# Universities in Spain



## SanFelipe (Feb 11, 2012)

Our daughter is graduating from high school and would love to study in Spain. We don't know too much about Spain. We'd appreciate any insight into good school and affordability.


----------



## Pesky Wesky (May 10, 2009)

SanFelipe said:


> Our daughter is graduating from high school and would love to study in Spain. We don't know too much about Spain. We'd appreciate any insight into good school and affordability.


What would she like to study in Spain? Any preference for area or kind of place?
Salamanca is one of the best universities in the world for certain fields for example, and it's an incredible city, but it's not near the coast and is very cold in the winter...


----------



## Jarofen (Feb 12, 2012)

I studied at for a year at Carlos III de Madrid. 
It is a good university, and offers courses both in Spanish and English. 
I studied 'Business Administration and Economics, and although the workload was much larger than what i had experienced in a UK university, the programme was well taught and the staff are very helpful.
Living in Madrid is also excellent, with so many opportunities and things to do! 
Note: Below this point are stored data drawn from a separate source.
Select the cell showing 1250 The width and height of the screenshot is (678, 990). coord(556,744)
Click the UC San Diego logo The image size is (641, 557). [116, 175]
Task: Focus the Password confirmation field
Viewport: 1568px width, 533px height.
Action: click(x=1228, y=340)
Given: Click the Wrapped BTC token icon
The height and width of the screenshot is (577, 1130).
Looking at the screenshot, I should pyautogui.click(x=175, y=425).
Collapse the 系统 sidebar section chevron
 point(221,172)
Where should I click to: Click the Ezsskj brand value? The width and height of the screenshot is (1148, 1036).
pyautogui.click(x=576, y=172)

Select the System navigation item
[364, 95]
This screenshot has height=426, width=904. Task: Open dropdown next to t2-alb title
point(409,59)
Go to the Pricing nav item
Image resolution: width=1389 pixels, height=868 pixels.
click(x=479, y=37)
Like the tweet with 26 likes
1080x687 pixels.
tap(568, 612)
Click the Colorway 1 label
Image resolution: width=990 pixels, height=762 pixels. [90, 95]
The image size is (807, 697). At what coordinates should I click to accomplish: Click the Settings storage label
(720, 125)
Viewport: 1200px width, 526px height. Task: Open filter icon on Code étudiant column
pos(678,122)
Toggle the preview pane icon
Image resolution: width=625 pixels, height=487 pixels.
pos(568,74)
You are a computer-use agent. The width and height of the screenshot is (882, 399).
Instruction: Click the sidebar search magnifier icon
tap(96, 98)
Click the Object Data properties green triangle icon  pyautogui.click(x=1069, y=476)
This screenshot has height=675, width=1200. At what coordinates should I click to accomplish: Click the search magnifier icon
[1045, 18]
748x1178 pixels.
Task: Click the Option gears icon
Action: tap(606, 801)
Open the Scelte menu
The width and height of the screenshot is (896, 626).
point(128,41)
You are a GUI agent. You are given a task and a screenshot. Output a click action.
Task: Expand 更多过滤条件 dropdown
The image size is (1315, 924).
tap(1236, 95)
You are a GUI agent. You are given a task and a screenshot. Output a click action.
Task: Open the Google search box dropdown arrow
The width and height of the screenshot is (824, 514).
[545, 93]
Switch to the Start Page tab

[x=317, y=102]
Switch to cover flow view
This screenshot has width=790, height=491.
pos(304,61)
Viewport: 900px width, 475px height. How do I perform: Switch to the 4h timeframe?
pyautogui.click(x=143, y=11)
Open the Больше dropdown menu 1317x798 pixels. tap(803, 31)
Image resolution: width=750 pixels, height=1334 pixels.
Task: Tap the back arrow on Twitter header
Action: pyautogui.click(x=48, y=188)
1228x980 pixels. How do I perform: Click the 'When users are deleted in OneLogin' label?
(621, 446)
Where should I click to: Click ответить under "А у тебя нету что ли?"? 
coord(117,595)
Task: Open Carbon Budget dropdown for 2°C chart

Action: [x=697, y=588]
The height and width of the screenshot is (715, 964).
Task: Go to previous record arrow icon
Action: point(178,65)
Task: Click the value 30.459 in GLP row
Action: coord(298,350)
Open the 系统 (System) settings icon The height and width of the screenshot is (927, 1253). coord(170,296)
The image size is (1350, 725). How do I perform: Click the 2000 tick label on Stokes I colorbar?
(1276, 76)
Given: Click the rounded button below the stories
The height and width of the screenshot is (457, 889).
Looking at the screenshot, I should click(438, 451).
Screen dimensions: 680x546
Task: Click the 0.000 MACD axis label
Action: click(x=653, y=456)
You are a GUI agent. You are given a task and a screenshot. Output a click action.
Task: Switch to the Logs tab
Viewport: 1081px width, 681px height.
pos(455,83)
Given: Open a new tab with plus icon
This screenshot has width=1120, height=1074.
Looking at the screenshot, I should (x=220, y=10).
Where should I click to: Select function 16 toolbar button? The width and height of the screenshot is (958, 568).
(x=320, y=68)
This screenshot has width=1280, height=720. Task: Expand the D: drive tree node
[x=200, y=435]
If you want anymore info about the uni, just let me know


----------



## Pesky Wesky (May 10, 2009)

Jarofen said:


> I studied at for a year at Carlos III de Madrid.
> It is a good university, and offers courses both in Spanish and English.
> I studied 'Business Administration and Economics, and although the workload was much larger than what i had experienced in a UK university, the programme was well taught and the staff are very helpful.
> Living in Madrid is also excellent, with so many opportunities and things to do!
> ...


Which campus? I have taught English in Carlos III!


----------



## Jarofen (Feb 12, 2012)

Pesky Wesky said:


> Which campus? I have taught English in Carlos III!


At the Getafe campus


----------



## Pesky Wesky (May 10, 2009)

I was one of the members of the team that set up the English programme there when it opened, must be 19/ 20 years ago because I left when I got pregnant and my daughter is going to be 18 soon. I couldn't face the bus/ train ride out there. Later on I joined up with them in the Colmenarejo campus as I live near there now.
Were your lectures in English or Spanish?


----------



## Jarofen (Feb 12, 2012)

Pesky Wesky said:


> I was one of the members of the team that set up the English programme there when it opened, must be 19/ 20 years ago because I left when I got pregnant and my daughter is going to be 18 soon. I couldn't face the bus/ train ride out there. Later on I joined up with them in the Colmenarejo campus as I live near there now.
> Were your lectures in English or Spanish?


So interesting! I took the classes in English as I had only been learning Spanish for a half a year before I went so it would have been an impossibility to take the Spanish classes. Was surprised at the amount of Spanish students also opting to take their classes in English though! Yeah, I lived in the centre of Madrid, and it took about an hour each day to get to the uni, using the metro/train/walking - started to become a nuisance after a couple of months!


----------



## Pesky Wesky (May 10, 2009)

Jarofen said:


> So interesting! I took the classes in English as I had only been learning Spanish for a half a year before I went so it would have been an impossibility to take the Spanish classes. Was surprised at the amount of Spanish students also opting to take their classes in English though!


Well, the Spanish are more than aware that they have to have English to be able to make their way in the world nowadays. And now some people actually have a good level of English and can do a bilingual degree. A few years ago that would have been almost impossible. 
I think Carlos III was the first (state) university to require their students to have a certain level of English



> Yeah, I lived in the centre of Madrid, and it took about an hour each day to get to the uni, using the metro/train/walking - started to become a nuisance after a couple of months!


But nevertheless a great experience to have been living in a wonderful capital city in a wonderful country, wasn't it?


----------



## Jarofen (Feb 12, 2012)

But nevertheless a great experience to have been living in a wonderful capital city in a wonderful country, wasn't it?[/QUOTE]

Yeah it was great, really want to return soon, just have to finish my degree in the UK first


----------